Maybe your current managerial job isn’t challenging enoughand you want to quit. Maybe there are personal difficulties in the workplace. Or maybe you feel it is time for a pay raise. Your reason is not important. What is most important is knowing when moving manager jobs –
It is more important when you change manager jobs than why.
1. How long have you been at your current job?
Staying too long at a job is almost as bad as staying too soon. Flipping a job in less than 2 years is a major red flag. Flipping more than one job in less than 2 years can make you a high risk for any future hospitality job.
2. Have you prepared for your move?
Hospitality jobs evolve as the industry seeks out new opportunities and fights to stay competitive. Hospitality recruiters are looking for managers who are ‘responding’ to the hospitality industry, not ‘reacting’ to their current situation.
A manager who has responded to the industry is taking courses and preparing. An optimum candidate has been preparing for 1 – 2 years before making the leap to a new job.
3. Is Your restaurant in Trouble or Making Big Changes?
This can work in your favor, or against. You do not want to appear like you are jumping ship instead of buckling under and helping steer your current employer to bigger and better things.
There are many things in your current position that can position you to appear more favorable in your next job interview:
- Take part. Show that you have a good rapport with your current employer. Show that you are able to make plans and execute them successfully. The most important part is to journal everything. Keep communications. Prepare a ‘plan’ of action complete with problems solved and opportunities accepted.
- Your plan of action is an opportunity. Take it to the job interview with you.
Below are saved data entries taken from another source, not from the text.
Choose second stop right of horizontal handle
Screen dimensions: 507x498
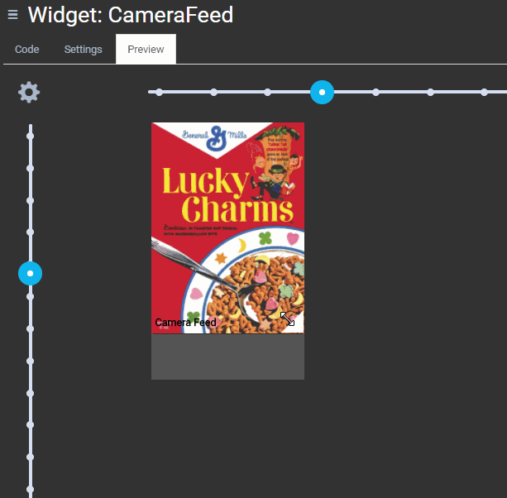click(430, 92)
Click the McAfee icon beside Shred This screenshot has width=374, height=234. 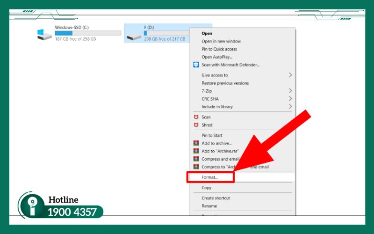196,125
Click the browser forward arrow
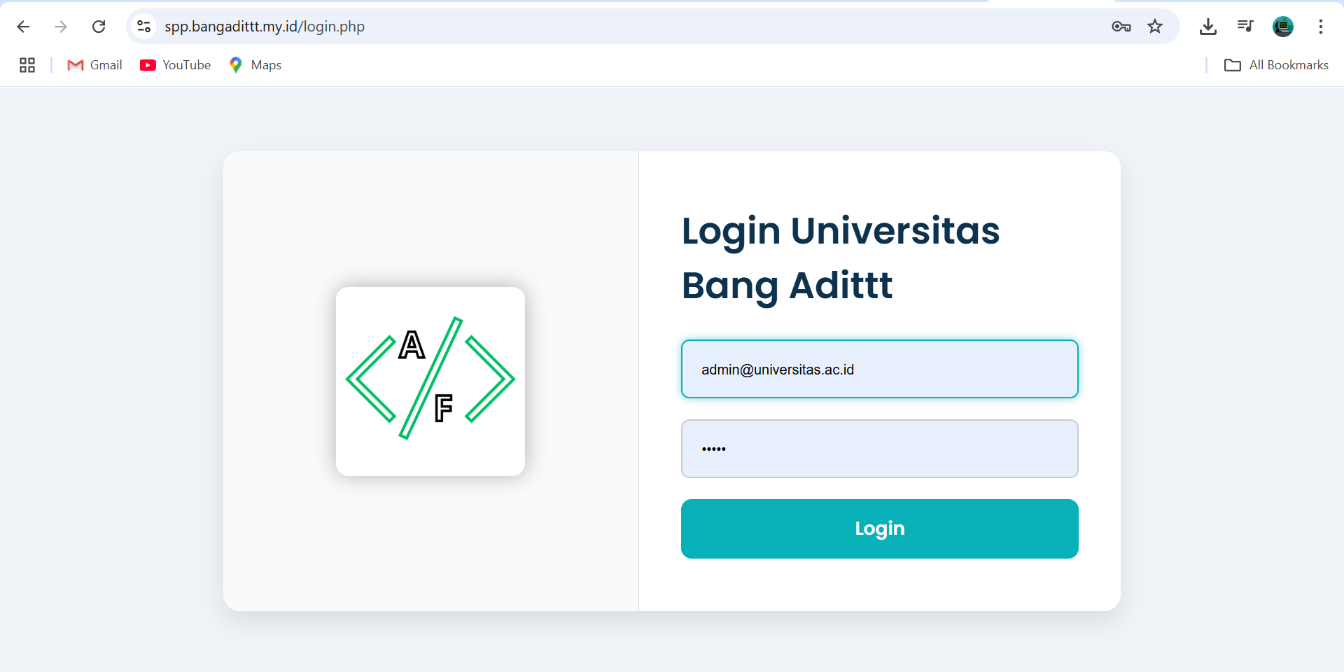This screenshot has width=1344, height=672. 61,27
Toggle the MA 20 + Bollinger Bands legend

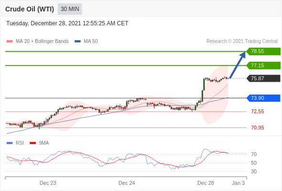click(37, 42)
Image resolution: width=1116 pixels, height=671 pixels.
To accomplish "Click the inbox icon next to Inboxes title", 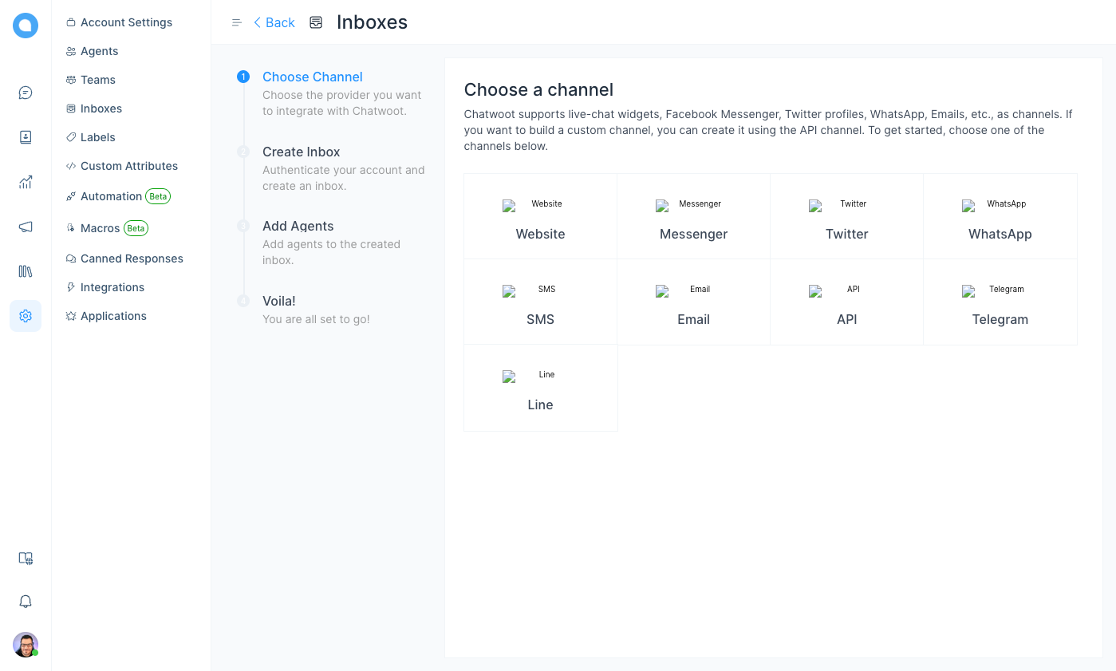I will pos(316,22).
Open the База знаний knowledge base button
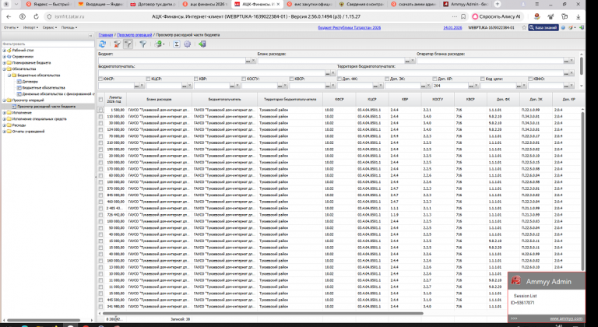 (x=543, y=27)
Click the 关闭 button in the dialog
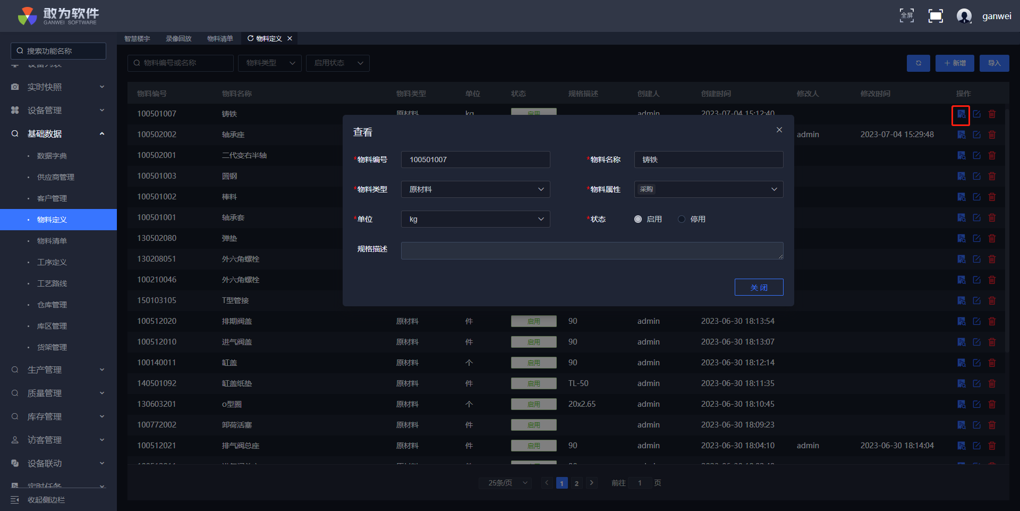The height and width of the screenshot is (511, 1020). tap(759, 288)
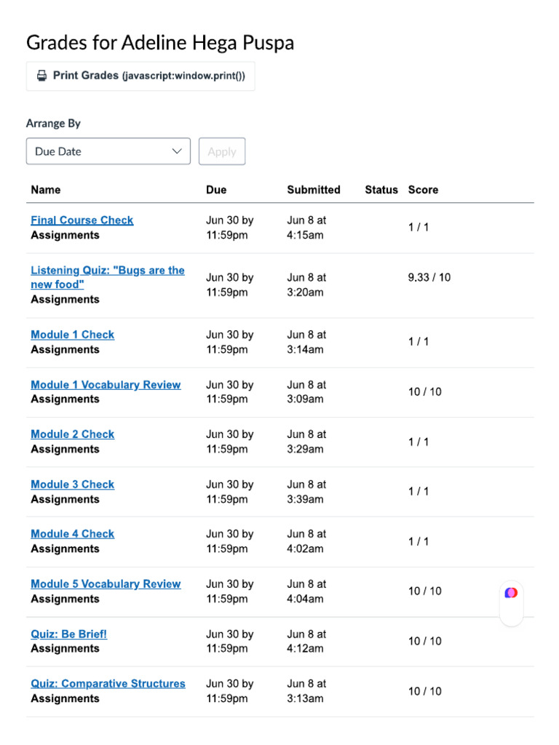The height and width of the screenshot is (745, 559).
Task: Open Module 5 Vocabulary Review link
Action: 106,584
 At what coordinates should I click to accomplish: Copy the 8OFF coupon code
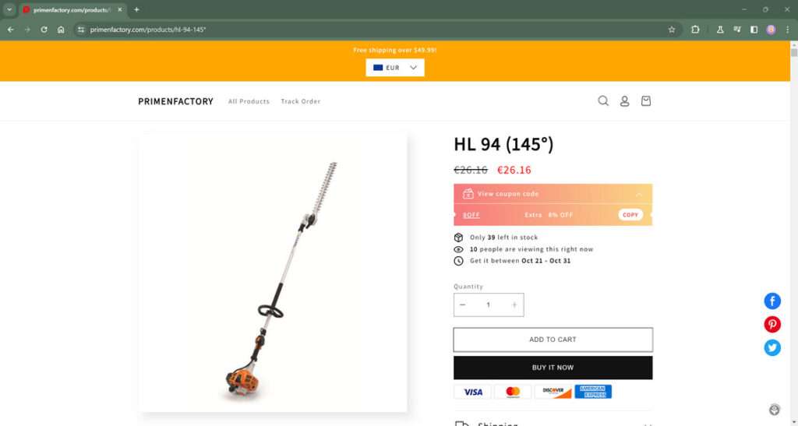[630, 214]
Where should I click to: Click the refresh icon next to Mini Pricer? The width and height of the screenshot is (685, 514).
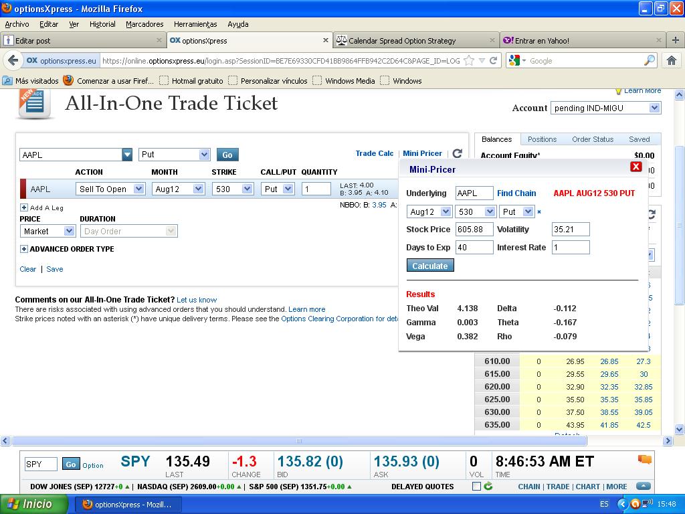458,154
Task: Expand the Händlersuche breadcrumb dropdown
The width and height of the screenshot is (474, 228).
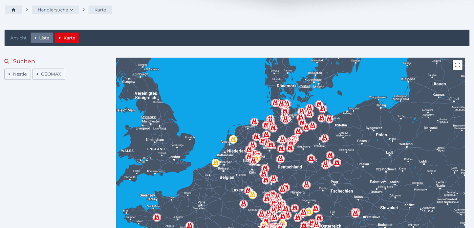Action: [x=55, y=10]
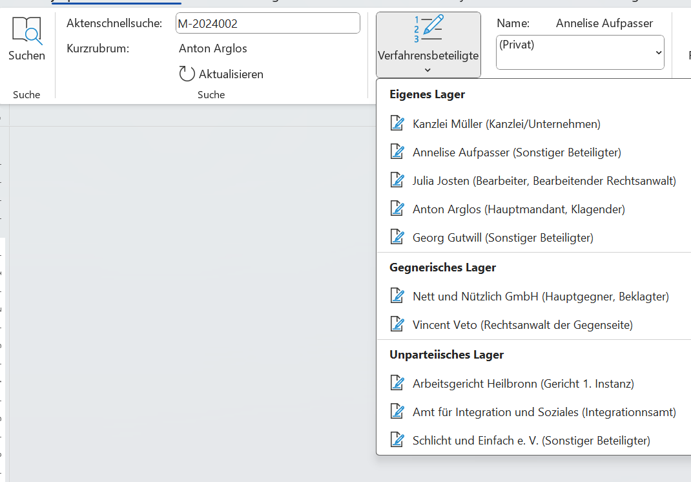
Task: Click edit icon beside Kanzlei Müller
Action: [x=397, y=123]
It shows that you can make plans, are organized, and can use the past to improve your future performance.
- Work out the figures. Show any profit, loss, expenses that benefited the company. Take the initiative and show that you can give ‘before’ you are asked.
4. Can you afford to switch jobs?
It takes money to market yourself. This can be measured in actual expenses, loss of revenue, and cost of starting a new job.
It is easy to measure the tangible. It is more difficult to measure the intangible. These include relationships, family, social circles, educational and volunteer opportunities. Even more complex things to consider include: quality of housing, suitable neighborhoods, short commutes, schools, hospitals, and local vacation and recreational. One of the most difficult to measure can be the potential opportunities in the area. You do not want to move to a new job and then in 2 years uproot your life and remove.
Once you’ve determined that you can move, it is necessary to identify the locations that you can move too.
5. Why are you switching jobs?
Sometimes it is easy to run from your problems. The problem arises when you run from one set of problems into another set. How in-depth is your Career Development and Transition plan? Have you thought everything out well?
The most important question you need to ask is ‘can I turn down the first, second, and third good job that I am offered? If you can say yes to this then you are probably in a good position to make the move to a new job.